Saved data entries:
───
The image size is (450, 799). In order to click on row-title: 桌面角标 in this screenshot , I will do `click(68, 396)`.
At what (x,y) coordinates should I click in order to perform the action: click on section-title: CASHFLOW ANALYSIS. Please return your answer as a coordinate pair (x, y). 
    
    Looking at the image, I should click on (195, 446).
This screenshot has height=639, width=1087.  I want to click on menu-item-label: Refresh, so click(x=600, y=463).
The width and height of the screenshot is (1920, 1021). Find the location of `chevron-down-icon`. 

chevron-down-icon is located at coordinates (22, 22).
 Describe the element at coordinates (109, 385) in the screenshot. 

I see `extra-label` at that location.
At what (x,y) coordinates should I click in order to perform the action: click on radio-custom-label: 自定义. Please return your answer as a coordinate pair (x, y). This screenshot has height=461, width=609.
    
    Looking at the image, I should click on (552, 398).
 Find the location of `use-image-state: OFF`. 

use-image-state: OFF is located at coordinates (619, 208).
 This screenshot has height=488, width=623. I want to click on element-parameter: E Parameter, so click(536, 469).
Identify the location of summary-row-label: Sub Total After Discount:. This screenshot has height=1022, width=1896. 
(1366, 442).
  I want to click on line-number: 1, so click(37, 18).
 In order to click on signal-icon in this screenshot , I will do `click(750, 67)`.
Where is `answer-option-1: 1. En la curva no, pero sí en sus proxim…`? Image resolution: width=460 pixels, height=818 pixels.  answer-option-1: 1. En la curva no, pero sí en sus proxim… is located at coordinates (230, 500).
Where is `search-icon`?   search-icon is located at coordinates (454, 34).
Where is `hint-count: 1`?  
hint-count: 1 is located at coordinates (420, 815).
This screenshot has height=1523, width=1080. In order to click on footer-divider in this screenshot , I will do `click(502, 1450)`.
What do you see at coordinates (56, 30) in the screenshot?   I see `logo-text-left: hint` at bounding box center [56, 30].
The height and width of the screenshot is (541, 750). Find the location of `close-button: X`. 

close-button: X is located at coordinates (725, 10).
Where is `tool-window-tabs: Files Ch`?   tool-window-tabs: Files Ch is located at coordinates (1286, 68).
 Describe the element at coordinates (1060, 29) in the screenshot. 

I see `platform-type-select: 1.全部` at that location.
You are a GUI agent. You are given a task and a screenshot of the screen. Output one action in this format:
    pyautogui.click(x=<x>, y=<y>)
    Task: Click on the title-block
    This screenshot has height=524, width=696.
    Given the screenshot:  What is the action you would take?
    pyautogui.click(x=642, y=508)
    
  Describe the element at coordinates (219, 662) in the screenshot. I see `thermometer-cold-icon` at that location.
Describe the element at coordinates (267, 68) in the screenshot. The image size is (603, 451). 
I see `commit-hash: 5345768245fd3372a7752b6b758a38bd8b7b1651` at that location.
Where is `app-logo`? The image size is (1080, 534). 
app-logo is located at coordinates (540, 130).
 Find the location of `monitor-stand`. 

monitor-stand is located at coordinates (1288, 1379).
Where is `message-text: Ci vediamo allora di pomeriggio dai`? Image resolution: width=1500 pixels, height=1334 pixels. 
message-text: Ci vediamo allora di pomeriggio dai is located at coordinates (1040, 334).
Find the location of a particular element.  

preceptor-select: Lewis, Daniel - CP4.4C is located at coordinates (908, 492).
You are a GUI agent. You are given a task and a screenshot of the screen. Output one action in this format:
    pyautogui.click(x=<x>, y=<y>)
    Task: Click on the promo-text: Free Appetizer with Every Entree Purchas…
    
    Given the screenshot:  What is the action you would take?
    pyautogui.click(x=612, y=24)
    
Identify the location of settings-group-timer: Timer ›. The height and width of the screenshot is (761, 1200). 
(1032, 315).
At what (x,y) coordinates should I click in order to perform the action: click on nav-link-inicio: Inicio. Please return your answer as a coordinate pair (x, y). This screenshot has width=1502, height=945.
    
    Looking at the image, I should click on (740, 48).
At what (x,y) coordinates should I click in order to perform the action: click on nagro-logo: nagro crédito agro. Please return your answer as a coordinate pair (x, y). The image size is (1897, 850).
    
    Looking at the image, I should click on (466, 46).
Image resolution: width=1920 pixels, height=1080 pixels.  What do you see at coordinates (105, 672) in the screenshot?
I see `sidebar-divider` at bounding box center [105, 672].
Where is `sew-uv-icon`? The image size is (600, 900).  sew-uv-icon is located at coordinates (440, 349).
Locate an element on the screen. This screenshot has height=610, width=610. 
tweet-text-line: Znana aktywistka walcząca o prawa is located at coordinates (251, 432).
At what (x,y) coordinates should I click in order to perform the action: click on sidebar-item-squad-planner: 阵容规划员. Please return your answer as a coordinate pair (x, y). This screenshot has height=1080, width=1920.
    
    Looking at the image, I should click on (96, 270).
───
TO DO
Can you reproduce the entries above word for word, from the very first line through the line containing "This screenshot has height=639, width=1087.", including that line?

SOLVED PROBLEM
The image size is (450, 799). In order to click on row-title: 桌面角标 in this screenshot , I will do `click(68, 396)`.
At what (x,y) coordinates should I click in order to perform the action: click on section-title: CASHFLOW ANALYSIS. Please return your answer as a coordinate pair (x, y). 
    
    Looking at the image, I should click on (195, 446).
This screenshot has height=639, width=1087.  I want to click on menu-item-label: Refresh, so click(x=600, y=463).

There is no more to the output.